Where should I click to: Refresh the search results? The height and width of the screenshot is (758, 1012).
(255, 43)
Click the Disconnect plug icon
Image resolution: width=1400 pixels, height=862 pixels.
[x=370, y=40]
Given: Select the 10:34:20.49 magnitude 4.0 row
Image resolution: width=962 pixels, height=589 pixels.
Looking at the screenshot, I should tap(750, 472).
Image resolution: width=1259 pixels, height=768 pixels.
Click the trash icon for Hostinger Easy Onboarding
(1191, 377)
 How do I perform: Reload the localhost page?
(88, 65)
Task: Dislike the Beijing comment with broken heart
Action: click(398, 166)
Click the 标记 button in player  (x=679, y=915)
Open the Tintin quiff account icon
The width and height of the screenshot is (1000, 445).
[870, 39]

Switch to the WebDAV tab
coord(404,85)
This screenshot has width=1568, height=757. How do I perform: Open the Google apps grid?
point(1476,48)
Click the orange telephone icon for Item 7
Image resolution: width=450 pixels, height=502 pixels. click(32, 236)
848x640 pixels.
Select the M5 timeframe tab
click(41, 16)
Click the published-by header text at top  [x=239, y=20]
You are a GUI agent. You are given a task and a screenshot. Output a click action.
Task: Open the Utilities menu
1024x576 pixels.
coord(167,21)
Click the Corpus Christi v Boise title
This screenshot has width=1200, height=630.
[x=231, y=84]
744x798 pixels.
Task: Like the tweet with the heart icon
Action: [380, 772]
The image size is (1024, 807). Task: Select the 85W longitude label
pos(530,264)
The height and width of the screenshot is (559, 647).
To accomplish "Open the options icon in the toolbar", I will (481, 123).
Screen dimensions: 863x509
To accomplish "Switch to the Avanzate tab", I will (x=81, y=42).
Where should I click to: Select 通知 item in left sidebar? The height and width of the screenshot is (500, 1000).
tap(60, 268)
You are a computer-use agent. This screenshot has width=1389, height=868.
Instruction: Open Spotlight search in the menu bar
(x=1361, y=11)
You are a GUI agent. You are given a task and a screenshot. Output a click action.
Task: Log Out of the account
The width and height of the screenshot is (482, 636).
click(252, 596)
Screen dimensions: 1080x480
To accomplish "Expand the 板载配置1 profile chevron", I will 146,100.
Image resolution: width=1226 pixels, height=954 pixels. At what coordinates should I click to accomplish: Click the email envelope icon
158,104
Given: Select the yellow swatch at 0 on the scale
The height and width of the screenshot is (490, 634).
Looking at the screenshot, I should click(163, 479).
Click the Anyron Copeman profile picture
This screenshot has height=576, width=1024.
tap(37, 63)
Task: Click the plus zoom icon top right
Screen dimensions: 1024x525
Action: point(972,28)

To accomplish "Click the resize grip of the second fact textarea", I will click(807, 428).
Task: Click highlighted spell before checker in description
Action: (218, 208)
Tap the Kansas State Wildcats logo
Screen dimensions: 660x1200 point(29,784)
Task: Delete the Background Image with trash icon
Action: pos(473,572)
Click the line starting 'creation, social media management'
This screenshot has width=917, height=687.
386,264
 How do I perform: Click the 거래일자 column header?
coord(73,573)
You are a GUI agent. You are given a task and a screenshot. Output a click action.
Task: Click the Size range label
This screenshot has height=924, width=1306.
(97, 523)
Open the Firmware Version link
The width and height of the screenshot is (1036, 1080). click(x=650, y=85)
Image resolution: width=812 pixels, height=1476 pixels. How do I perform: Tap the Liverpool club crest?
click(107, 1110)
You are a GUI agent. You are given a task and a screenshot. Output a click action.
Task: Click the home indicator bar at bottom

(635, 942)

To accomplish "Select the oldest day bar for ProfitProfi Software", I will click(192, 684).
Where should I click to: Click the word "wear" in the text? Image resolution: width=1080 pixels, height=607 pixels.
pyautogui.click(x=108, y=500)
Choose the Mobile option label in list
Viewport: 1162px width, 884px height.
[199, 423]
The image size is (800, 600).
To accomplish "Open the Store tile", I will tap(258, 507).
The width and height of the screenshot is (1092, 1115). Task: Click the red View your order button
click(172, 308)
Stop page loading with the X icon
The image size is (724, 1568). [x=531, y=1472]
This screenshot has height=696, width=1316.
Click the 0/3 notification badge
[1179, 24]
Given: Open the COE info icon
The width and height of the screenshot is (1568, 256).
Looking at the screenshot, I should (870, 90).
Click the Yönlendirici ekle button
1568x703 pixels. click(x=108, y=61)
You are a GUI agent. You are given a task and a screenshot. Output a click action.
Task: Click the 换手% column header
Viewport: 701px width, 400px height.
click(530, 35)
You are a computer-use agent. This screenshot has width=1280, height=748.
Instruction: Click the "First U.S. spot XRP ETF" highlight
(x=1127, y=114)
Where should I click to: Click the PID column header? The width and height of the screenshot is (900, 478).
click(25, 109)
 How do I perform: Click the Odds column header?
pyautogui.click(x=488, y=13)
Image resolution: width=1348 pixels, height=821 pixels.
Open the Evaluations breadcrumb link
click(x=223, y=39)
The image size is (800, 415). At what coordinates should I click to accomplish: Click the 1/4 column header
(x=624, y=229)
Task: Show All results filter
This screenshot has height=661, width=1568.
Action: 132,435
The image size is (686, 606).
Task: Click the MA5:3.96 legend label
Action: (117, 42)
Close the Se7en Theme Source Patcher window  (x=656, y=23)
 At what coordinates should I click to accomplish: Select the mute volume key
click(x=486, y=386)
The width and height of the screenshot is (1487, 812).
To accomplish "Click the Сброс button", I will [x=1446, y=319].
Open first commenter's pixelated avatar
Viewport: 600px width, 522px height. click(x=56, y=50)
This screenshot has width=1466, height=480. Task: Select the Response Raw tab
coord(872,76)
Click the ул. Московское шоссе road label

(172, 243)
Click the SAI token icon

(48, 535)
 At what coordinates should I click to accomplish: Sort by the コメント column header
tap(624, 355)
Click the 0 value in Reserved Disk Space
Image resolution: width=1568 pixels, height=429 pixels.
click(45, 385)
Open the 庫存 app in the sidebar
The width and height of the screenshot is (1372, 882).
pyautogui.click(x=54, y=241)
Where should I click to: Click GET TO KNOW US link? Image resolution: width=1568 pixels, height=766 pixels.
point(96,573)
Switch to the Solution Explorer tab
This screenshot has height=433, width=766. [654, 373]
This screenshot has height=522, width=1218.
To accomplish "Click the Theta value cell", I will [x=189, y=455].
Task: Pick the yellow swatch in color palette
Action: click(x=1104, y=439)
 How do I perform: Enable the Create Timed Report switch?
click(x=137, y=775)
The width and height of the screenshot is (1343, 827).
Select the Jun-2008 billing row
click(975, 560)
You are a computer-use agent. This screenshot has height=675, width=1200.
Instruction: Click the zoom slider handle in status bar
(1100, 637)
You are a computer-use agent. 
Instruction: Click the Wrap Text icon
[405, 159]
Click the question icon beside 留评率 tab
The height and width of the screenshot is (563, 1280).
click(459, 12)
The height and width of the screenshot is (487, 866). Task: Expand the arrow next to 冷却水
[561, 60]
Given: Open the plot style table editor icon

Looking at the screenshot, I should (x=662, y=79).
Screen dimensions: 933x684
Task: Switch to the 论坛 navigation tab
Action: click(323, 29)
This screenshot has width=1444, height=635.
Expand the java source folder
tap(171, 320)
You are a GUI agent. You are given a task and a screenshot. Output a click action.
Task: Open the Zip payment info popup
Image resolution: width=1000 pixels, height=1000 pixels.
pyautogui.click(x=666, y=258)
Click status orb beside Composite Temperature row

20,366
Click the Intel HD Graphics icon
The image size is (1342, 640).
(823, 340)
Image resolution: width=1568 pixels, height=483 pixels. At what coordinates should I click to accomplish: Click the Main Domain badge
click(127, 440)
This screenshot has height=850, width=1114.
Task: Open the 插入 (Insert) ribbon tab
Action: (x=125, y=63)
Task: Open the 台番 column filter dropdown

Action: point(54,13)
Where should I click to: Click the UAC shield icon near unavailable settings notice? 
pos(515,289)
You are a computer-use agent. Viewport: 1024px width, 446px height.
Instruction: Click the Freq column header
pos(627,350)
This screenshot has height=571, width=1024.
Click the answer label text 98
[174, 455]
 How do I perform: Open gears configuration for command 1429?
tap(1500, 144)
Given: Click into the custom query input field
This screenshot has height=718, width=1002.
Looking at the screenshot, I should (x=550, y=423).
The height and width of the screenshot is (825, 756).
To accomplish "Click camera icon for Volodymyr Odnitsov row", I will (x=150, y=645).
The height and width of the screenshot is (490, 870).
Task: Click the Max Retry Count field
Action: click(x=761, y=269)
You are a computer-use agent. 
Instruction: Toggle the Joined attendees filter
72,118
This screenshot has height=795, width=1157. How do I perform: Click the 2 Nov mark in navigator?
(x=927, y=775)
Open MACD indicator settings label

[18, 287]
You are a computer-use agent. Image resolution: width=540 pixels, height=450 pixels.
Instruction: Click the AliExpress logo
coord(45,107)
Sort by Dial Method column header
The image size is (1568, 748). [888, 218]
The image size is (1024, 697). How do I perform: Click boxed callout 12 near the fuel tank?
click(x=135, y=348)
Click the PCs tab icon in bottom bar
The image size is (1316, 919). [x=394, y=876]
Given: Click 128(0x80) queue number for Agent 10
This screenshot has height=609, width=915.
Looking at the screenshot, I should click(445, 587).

======

▶ _Required action_: Extract exactly the leading lines of the data, stopping at and including the line with "Image resolution: width=1259".

▶ _The completed task_:
Where should I click to: Refresh the search results? The height and width of the screenshot is (758, 1012).
(255, 43)
Click the Disconnect plug icon
Image resolution: width=1400 pixels, height=862 pixels.
[x=370, y=40]
Given: Select the 10:34:20.49 magnitude 4.0 row
Image resolution: width=962 pixels, height=589 pixels.
Looking at the screenshot, I should tap(750, 472).
Image resolution: width=1259 pixels, height=768 pixels.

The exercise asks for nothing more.